**WORK TASK**.
Would you transcribe the line that holds "Task: Switch to the bodyShape tab", plus every line beneath it through the end of the data, exactly and with nothing added?

** DATA SUPPLIED follows **

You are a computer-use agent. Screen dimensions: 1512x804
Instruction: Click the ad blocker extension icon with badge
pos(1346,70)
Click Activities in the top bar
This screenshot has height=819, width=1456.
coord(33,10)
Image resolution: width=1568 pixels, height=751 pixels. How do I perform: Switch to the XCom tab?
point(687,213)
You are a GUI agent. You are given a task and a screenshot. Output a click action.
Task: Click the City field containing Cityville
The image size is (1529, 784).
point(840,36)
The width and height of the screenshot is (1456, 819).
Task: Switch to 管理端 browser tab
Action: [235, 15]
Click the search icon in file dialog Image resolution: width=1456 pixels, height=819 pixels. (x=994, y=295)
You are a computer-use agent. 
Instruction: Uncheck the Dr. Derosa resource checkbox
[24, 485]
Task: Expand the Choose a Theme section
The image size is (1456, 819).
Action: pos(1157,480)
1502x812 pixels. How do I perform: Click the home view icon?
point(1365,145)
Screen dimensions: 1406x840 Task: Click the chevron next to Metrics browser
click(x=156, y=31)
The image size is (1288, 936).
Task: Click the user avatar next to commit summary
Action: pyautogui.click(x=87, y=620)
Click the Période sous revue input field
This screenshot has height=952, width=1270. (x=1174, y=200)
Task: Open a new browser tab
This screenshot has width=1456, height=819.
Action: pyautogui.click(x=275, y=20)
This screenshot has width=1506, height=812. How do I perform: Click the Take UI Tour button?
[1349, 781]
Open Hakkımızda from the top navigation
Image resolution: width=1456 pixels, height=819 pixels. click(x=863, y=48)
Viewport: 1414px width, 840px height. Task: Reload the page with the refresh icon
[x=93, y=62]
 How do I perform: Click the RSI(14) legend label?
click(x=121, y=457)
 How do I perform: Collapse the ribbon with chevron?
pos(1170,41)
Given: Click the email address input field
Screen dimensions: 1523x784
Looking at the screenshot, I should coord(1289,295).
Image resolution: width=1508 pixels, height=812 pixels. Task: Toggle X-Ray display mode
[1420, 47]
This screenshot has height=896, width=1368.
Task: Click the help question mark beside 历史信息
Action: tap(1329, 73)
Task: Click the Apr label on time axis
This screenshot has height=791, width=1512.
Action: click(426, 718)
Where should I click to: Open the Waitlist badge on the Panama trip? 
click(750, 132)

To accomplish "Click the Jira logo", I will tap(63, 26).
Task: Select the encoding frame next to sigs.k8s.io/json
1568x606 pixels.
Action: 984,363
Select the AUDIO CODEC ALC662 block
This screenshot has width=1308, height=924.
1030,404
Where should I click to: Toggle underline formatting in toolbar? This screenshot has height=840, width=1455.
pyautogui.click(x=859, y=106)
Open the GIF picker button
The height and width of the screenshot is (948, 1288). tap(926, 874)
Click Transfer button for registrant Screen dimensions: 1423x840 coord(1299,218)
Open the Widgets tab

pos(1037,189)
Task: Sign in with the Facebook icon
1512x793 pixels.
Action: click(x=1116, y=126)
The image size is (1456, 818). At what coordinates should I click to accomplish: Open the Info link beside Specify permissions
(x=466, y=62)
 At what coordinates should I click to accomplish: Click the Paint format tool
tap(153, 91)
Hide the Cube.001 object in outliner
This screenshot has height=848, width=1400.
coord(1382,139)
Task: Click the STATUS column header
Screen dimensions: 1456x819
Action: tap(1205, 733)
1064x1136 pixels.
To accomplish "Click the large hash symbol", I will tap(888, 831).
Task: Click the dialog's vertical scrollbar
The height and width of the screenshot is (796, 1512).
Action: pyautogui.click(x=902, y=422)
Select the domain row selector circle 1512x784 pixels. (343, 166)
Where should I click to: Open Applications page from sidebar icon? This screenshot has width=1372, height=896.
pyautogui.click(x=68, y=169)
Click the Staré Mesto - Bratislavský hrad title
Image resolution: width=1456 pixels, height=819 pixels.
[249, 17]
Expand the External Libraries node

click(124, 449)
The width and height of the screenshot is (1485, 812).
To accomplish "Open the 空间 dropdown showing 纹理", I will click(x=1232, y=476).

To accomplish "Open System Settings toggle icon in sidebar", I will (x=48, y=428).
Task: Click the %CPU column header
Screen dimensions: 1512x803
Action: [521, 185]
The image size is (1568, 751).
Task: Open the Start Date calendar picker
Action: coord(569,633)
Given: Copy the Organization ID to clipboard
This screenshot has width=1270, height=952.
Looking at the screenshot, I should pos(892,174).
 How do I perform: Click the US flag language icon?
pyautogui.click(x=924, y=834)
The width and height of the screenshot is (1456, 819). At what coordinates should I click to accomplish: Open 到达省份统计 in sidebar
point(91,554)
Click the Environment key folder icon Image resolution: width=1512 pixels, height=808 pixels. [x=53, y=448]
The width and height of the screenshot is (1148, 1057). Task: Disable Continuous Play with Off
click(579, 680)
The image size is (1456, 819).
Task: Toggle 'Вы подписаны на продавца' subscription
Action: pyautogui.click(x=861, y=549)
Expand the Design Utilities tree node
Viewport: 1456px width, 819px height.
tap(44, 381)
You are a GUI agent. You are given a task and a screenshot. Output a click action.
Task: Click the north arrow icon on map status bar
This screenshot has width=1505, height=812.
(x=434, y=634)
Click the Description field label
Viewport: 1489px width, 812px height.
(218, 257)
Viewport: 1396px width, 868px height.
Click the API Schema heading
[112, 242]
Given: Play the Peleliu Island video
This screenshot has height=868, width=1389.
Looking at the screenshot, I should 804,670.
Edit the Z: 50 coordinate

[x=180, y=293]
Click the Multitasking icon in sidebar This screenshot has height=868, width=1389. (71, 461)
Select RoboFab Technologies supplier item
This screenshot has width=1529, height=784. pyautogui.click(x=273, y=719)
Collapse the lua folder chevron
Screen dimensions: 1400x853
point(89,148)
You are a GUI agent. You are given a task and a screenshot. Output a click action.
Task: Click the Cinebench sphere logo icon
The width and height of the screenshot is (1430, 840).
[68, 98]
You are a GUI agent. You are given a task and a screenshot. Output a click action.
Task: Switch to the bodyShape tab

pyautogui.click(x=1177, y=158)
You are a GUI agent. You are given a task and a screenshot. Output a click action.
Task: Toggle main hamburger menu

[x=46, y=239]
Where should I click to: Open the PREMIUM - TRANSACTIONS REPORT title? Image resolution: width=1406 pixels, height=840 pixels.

** End of DATA SUPPLIED **

**ANSWER BOX**.
Task: Switch to the bodyShape tab

pyautogui.click(x=1177, y=158)
You are a GUI agent. You are given a task and a screenshot. Output a click action.
Task: Toggle main hamburger menu

[x=46, y=239]
Where should I click to: Open the PREMIUM - TRANSACTIONS REPORT title? Image resolution: width=1406 pixels, height=840 pixels.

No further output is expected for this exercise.